INGLORIOUS BASTERDS

Inglorious Basterds débute dans la France occupée où Shosanna Dreyfus (Mélanie Laurent) assiste à l’exécution de sa famille par le colonel nazi Hans Landa (Christoph Waltz). Shosanna parvient à s’échapper et se retrouve à Paris où elle se construit une nouvelle identité en tant que gérante d’un cinéma.
Ailleurs en Europe, le lieutenant Aldo Raine (Brad Pitt) forme un groupe de soldats juifs spécialisés dans des actions ciblées et risquées. Connus sous le nom de The Basterds, Raine et ses hommes vont faire équipe avec l’actrice allemande et agent double Bridget Von Hammersmark (Diane Kruger) pour tenter d’assassiner les leaders du Troisième Reich. Ils vont ainsi croiser Shosanna qui mène sa propre vendetta…
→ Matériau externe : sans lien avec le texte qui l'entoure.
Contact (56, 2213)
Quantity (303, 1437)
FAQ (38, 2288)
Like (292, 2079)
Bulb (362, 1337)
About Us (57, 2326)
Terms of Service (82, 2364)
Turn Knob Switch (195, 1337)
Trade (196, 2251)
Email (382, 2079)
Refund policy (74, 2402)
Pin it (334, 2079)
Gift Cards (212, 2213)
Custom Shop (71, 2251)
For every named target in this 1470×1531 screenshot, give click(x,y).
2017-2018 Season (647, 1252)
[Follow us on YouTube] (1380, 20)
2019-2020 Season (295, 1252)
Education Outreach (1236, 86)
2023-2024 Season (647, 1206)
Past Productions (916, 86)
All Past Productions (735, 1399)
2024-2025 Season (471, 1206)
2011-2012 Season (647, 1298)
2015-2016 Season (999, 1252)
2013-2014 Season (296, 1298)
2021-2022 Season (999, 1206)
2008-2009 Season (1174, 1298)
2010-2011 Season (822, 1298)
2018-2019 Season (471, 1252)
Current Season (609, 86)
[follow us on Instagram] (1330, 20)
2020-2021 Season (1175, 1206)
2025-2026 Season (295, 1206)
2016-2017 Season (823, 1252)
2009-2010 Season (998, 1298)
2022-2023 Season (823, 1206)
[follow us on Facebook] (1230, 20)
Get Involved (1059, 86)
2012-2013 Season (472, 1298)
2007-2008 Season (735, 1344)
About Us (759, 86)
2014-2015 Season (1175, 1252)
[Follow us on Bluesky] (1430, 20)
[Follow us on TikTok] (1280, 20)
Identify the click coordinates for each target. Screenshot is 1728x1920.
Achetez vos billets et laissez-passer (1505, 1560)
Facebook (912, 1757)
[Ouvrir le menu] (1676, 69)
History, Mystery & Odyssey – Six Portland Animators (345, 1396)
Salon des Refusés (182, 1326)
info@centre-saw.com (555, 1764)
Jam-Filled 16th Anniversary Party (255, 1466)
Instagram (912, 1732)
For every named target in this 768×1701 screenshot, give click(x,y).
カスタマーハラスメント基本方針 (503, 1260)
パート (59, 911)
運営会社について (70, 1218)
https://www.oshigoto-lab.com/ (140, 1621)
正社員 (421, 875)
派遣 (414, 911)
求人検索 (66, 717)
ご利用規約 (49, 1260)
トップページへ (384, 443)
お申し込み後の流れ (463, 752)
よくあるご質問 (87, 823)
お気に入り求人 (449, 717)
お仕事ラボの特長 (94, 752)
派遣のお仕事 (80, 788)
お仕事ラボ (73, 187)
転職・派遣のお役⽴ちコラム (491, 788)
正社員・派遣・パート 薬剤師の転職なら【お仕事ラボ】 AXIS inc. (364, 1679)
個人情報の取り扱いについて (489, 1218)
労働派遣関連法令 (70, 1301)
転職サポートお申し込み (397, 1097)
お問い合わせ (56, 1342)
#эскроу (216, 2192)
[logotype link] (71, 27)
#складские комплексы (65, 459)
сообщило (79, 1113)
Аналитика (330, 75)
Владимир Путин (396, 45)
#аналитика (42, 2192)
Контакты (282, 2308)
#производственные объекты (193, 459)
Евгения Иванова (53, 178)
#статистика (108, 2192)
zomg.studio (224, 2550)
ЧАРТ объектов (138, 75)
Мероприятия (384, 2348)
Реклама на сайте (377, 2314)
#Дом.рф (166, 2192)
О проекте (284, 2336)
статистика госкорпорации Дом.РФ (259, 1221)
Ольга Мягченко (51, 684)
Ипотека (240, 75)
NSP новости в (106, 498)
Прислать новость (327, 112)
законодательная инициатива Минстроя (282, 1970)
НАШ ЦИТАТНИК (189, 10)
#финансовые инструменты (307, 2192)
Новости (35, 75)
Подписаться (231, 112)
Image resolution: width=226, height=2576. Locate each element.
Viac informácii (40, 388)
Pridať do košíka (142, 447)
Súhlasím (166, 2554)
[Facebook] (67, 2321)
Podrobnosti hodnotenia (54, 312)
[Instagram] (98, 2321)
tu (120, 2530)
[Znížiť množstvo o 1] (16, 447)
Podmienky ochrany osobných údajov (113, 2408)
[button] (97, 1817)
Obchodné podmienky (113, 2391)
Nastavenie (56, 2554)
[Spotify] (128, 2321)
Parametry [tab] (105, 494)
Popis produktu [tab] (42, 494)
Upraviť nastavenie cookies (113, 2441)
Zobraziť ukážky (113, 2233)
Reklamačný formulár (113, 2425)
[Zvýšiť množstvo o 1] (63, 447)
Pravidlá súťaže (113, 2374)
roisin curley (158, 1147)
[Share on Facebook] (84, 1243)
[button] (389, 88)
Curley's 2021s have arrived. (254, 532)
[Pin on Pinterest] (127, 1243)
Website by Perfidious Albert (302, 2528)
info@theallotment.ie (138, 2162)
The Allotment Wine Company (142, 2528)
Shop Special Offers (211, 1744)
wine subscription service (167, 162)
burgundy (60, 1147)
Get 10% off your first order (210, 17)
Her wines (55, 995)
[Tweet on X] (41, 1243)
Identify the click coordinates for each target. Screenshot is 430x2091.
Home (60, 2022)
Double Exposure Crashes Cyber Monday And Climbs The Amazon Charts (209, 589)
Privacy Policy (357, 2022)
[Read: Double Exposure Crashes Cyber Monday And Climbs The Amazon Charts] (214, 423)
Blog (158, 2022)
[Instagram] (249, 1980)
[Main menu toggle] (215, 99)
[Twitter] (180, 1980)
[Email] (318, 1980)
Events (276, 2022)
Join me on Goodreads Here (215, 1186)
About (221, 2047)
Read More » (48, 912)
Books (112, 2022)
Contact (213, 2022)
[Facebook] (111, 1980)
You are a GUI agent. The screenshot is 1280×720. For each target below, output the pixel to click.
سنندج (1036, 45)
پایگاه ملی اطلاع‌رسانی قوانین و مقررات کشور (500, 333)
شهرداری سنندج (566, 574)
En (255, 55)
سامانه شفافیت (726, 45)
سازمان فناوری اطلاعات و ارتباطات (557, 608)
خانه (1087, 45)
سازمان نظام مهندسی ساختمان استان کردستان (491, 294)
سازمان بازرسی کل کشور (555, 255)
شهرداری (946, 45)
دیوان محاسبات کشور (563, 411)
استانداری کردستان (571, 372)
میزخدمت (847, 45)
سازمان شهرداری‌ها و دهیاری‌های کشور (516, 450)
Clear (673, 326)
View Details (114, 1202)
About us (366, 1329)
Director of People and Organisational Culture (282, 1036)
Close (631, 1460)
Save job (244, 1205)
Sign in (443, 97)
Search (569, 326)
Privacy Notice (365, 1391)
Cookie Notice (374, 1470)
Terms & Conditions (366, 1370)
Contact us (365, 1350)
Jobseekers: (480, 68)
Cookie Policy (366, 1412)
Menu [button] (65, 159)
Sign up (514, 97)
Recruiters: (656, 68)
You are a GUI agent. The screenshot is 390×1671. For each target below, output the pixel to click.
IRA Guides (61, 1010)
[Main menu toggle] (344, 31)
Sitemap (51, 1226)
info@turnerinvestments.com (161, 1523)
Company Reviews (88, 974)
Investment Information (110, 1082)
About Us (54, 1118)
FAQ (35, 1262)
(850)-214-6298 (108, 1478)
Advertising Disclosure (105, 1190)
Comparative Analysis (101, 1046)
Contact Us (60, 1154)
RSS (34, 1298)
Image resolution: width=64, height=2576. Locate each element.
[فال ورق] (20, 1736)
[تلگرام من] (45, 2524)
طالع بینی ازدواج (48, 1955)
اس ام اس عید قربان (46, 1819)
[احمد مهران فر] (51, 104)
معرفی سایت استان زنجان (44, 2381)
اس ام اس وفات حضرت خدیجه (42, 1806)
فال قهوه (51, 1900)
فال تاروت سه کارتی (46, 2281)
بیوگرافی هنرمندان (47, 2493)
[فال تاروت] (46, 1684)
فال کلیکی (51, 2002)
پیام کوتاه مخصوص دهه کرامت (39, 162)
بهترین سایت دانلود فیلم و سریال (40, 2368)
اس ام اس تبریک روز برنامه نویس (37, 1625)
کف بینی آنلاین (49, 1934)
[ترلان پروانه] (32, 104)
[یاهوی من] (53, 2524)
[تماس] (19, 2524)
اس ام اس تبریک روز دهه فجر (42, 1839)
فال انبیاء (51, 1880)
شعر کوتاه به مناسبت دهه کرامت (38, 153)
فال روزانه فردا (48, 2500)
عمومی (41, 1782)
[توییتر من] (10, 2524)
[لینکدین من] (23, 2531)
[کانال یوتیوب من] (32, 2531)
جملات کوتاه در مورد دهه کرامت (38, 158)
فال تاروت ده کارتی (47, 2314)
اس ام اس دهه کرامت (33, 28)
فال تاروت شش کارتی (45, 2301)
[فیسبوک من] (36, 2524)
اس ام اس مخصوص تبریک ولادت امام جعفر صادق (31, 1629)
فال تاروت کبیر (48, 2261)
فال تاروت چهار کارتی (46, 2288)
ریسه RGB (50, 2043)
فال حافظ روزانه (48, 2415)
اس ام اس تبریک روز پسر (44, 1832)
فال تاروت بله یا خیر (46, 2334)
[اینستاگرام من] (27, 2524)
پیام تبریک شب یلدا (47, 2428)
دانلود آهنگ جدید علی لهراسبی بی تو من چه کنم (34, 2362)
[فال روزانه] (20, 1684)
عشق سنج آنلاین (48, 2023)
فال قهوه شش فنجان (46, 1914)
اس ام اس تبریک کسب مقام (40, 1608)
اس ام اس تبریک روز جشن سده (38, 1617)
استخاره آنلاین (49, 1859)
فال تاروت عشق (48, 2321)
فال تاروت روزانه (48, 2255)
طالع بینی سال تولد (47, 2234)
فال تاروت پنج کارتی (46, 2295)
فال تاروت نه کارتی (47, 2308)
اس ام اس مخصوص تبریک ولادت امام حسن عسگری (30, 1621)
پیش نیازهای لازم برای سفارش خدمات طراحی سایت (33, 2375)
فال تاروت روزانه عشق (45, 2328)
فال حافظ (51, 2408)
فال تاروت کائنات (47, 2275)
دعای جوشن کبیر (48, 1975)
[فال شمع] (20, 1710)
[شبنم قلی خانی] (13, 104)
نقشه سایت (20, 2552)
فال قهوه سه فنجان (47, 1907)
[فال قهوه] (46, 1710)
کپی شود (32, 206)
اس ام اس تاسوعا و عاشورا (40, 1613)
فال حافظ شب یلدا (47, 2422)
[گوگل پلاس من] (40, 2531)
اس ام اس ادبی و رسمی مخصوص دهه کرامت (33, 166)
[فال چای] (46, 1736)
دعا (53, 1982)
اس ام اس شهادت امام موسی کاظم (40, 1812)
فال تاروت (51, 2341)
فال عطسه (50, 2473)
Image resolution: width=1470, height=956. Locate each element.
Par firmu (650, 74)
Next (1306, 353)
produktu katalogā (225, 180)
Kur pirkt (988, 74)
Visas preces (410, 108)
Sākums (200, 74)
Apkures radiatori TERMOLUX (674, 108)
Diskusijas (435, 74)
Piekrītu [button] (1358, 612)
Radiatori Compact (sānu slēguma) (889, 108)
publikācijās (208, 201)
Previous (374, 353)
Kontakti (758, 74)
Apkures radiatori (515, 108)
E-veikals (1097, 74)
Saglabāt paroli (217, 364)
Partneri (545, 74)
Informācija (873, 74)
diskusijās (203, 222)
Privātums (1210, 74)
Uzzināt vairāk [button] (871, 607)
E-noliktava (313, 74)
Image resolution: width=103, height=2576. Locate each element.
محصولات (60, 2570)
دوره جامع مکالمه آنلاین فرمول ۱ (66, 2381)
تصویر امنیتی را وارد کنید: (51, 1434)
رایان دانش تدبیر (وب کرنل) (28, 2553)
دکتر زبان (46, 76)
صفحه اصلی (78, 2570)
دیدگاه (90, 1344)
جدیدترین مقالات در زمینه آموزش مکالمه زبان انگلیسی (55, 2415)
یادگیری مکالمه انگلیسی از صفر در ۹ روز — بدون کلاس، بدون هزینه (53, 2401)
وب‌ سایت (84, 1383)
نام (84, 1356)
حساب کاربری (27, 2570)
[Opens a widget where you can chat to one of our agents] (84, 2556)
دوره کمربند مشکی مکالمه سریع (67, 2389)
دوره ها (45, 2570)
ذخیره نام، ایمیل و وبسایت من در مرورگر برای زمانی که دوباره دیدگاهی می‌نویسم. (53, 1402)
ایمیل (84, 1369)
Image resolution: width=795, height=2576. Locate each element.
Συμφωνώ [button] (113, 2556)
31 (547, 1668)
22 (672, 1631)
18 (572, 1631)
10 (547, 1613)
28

L’avis d’IMAJ, par Marcel Croës

Le thème de la vengeance était déjà présent dans nombre de films de Quentin Tarantino (Reservoir Dogs, Kill Bill, Django Unchained). Mais ici le cinéaste le traite dans un contexte inattendu chez lui, celui de la deuxième guerre mondiale. Il imagine que l’armée américaine autorise un lieutenant aux méthodes peu orthodoxes (Aldo Ray, incarné par Brad Pitt) à former un petit groupe de soldats juifs qui ont pour mission de semer la terreur chez les nazis en employant des méthodes aussi brutales que les séides d’Adolf Hitler.
Une intrigue parallèle nous montre le sort, dans la France occupée, d’une jeune femme juive, Shoshanna (Mélanie Laurent) dont toute la famille a été massacrée sous ses yeux par le colonel SS Landa (Christoph Waltz). Devenue sous une autre identité propriétaire d’un cinéma parisien, Shoshanna élabore un plan qui lui permettra d’éliminer tous les dignitaires nazis à l’occasion de la première d’un film célébrant un tireur d’élite du Troisième Reich.
Mettons d’emblée les choses au point. Tarantino se moque de la vraisemblance et de l’exactitude historique. Ni le commando juif ni le complot contre les hiérarques nazis n’ont existé. Inglourious Basterds (les fautes d’orthographe dans le titre original sont volontaires) est une fantaisie où l’auteur a décidé – quitte à choquer certains spectateurs – de renverser la perspective classique des films de guerre. Là où d’ordinaire ce sont les victimes juives qui s’avèrent sans défense devant la cruauté de leurs bourreaux, ici au contraire ce sont les Juifs qui prennent leur revanche sur les tortionnaires en leur infligeant sans états d’âme des châtiments volontiers horrifiants. Précisons que ce long métrage de Tarantino serait plutôt à déconseiller aux cinéphiles sensibles…
Inglourious Basterds offre un cocktail assez détonant où se mêlent une certaine violence paroxystique chère au cinéaste de Pulp Fiction, un humour énorme et grinçant, et un art consommé du suspense. Car Tarantino, même si on est rebelle à son goût de l’excès, fait montre d’une maîtrise du langage cinématographique devant laquelle ses détracteurs ne peuvent que s’incliner. Il a le sens du cadrage, sa caméra définit toujours parfaitement l’espace du récit, son montage a parfois des côtés hitchcockiens (je pense à la séquence initiale, où il ne se passe rien mais où on pressent le drame de la famille juive prisonnière sous le plancher).
Ajoutons-y la qualité de la direction d’acteurs, avec une mention spéciale pour Christoph Waltz dans un rôle de SS à la fois suave et sadique qui lui a d’ailleurs valu un Oscar d’interprétation.